RÉFLEXIONS pour Ps 143:10
Le chemin de la justice a toujours été le chemin de Dieu, et tout juste, en tout temps, a demandé à Dieu de lui enseigner ses voies. Tout serait plus simple s'il ne s'agissait que des commandements ou des lois, qu'il suffirait d'observer pour être juste. Bien sûr, il est nécessaire d'observer les commandements donnés par Dieu ; autrement, il ne peut être question d'aucun chemin de justice.

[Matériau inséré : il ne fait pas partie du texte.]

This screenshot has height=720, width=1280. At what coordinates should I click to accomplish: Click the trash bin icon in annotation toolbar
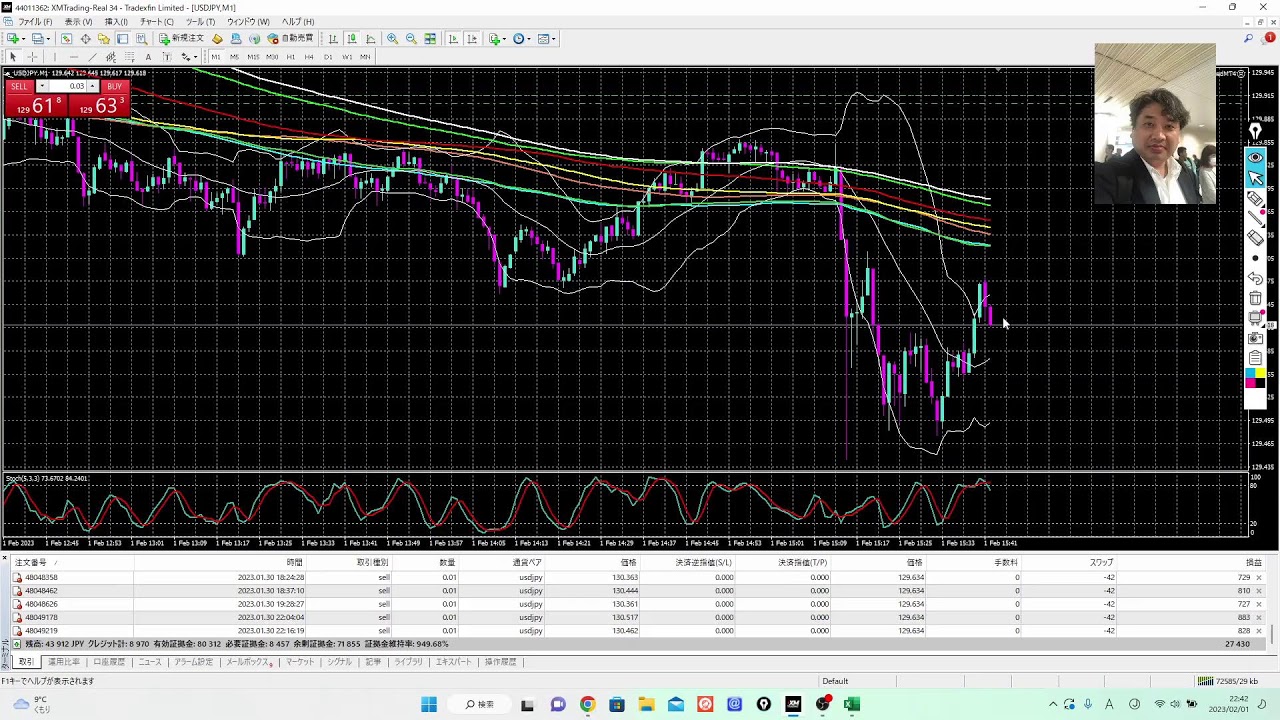coord(1255,298)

Mais l'observance extérieure et formelle des commandements ne suffit pas. Si les commandements et la loi de Dieu en général ressemblaient aux lois humaines, s'ils n'étaient qu'un ensemble de règles inventées par Dieu pour que les hommes les observent, leur observance formelle suffirait, comme suffit l'observance formelle des lois inventées par les hommes pour ne pas être considéré comme leur transgresseur.
Mais avec la loi de Dieu, la situation est différente. Le mot « Torah », utilisé dans le texte hébreu de l'Ancien Testament pour désigner la loi, a plusieurs sens : il signifie la législation, le mode de vie qui lui correspond, et même l'état spirituel de l'homme qui répond à ce mode de vie.
Cette pluralité de sens tient au fait que, contrairement aux lois humaines, la loi de Dieu n'est ni conventionnelle ni arbitraire : elle reflète les régularités qui caractérisent les relations entre Dieu et l'homme. C'est une loi objective de la vie spirituelle, reflétée dans les commandements.
Les lois de la nature sont impersonnelles ; ici, des définitions suffisent donc. Les lois spirituelles sont personnelles, parce que la vie spirituelle elle-même est avant tout un système de relations qui lie l'homme à Dieu et aux autres hommes. Ici, l'essentiel est le choix fait et la décision prise, la volonté et l'intention ; or il est plus simple de décrire la volonté et l'intention dans le langage des commandements que dans celui des définitions abstraites.
Si le commandement se transforme en définition abstraite, même de contenu moral, il ne reste de la relation concrète et pleine de vie qu'une abstraction morte, et de la vie spirituelle seulement son schéma. C'est pourquoi l'hymnographe mentionne le souffle, l'« esprit », de Dieu : seul son souffle peut vivifier toute relation, avec lui-même ou avec n'importe lequel des hommes.
Alors le chemin de la justice se révèle vraiment le chemin de Dieu, et non le chemin d'un assez morne « perfectionnement moral de soi », incapable de mener à autre chose qu'à un légalisme dur et à un rigorisme sec. À la différence de cette voie sans issue, le chemin de la justice conduit au Royaume, rempli de vie et de joie, au Royaume rempli du souffle de Dieu.